U.S. Climate Action in an Era of Congressional Hostility
Michael Gerrard, the director of the Sabin Center for Climate Change Law at Columbia Law School, gives his take on the implications of the nation's divided Congress.
Increasing political polarization in Congress has stifled actions to confront climate change, at least through a legislative platform, with few signs this trend will change. In light of this harsh reality, Michael Gerrard, the director of the Sabin Center for Climate Change Law at Columbia Law School, laid out the domestic and global implications, at an Energy Policy Institute at Chicago (EPIC) seminar on January 7th.
According to Gerrard, increased polarization along party lines corresponds closely with an inability in Congress to pass new legislation that would regulate industries with the greatest carbon footprint, namely coal-fired power plants. In fact, Congress has failed to pass any substantial laws regulating air pollution since the 1970’s Clean Air Act was amended in 1990.

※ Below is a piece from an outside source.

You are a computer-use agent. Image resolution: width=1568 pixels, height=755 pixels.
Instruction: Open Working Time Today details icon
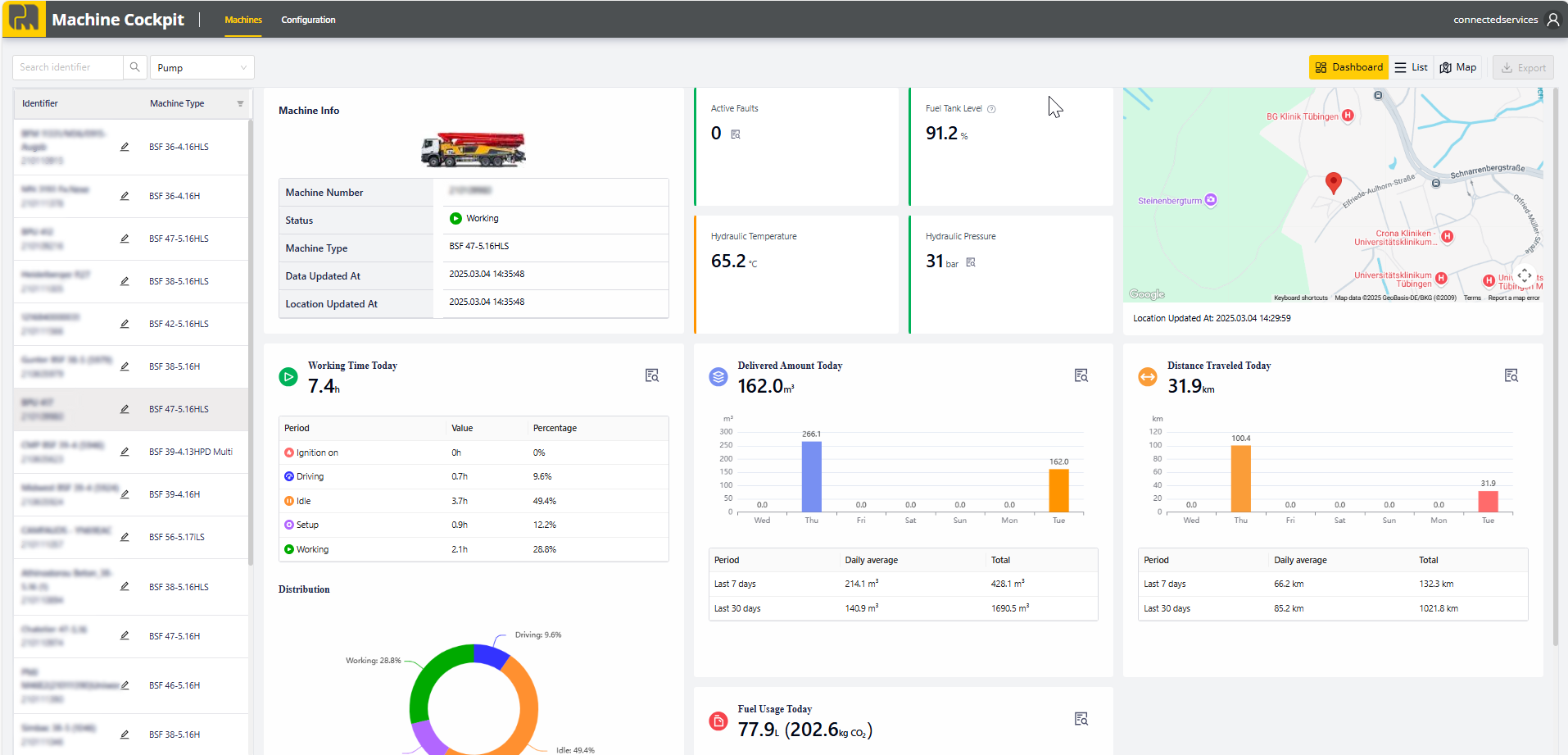pyautogui.click(x=651, y=375)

“Today's regulators are working with statues that are at least a quarter century old, many of them going back to the 1970s," said Gerrard, the Andrew Sabin Professor of Professional Practice at Columbia Law School. "We are now stuck by this paralysis."

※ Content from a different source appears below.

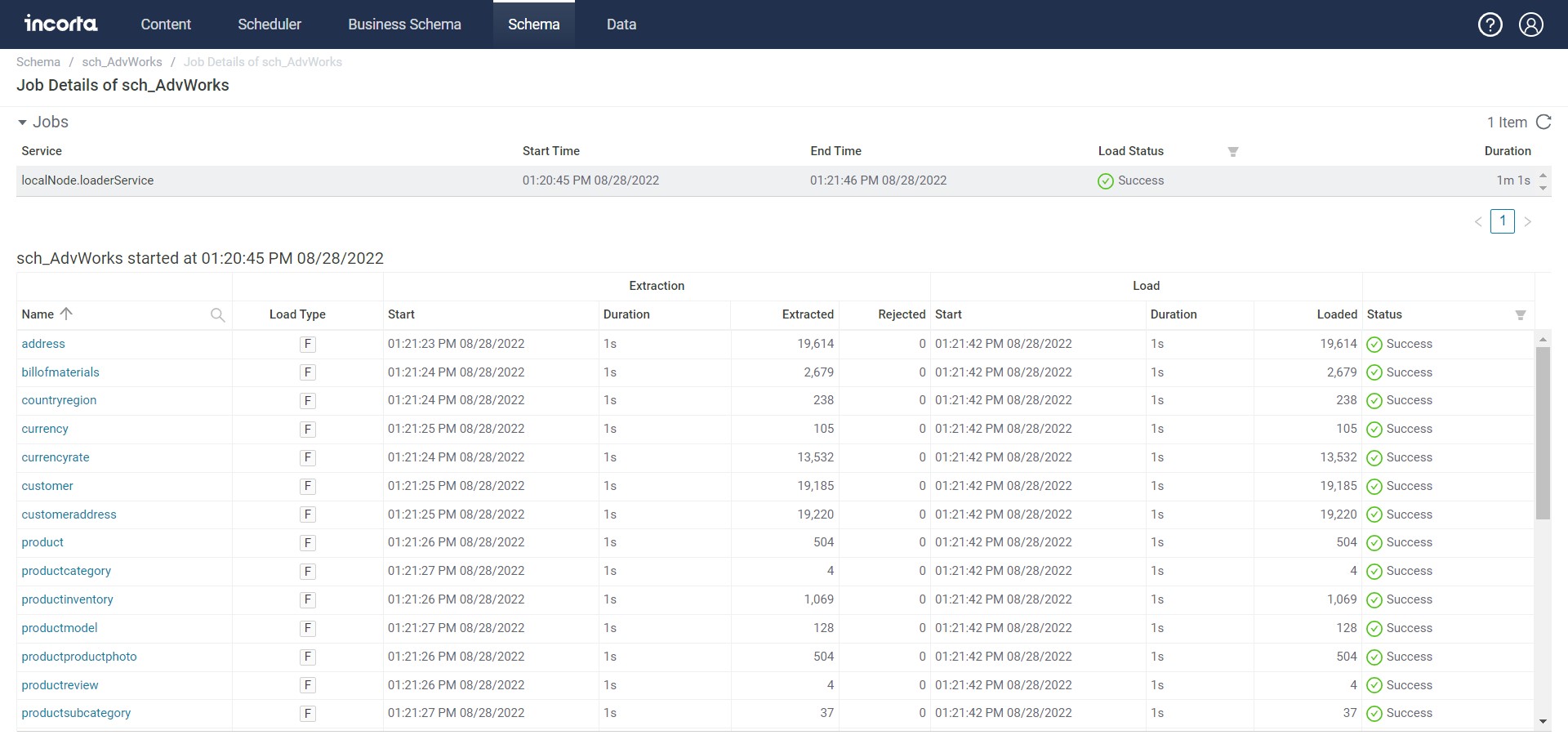Open the Scheduler menu item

With Republicans now in control of both the House and Senate, Gerrard offered little hope for change. That means climate regulations will be left up to individual state governments. This is not ideal. Although 29 states have passed their own renewable portfolio standards, it is challenging to gauge the effectiveness of these regulations given their inconsistencies. Furthermore, because of the way the Clean Air Act was originally structured, the Environmental Protection Agency has limited power in directing the implementation and standardization of current regulatory policies at the state level, Gerrard noted.
Gerrard also suggested that Congressional polarity will likely weaken President Obama's position at the 2015 United Nations Climate Change Conference in Paris. But on a positive note, China – the world's greatest producer of emissions – has recently launched seven pilot cap-and-trade programs targeting carbon-producing industries to reduce in-country air pollution.
"If the [pilot program] is successful it can have a significant global impact," Gerrard said.
Both on a national and global level, Gerrard emphasized that the sooner we reach peak emissions, the better off our planet will be. If we continue without substantial intervention on emissions regulation, current patterns of energy consumption will lead to an estimated rise in global temperature between 3.2 and 5.4 degrees by 2100 – reaching far beyond the 2-degree limit suggested as safe by the Intergovernmental Panel on Climate Change.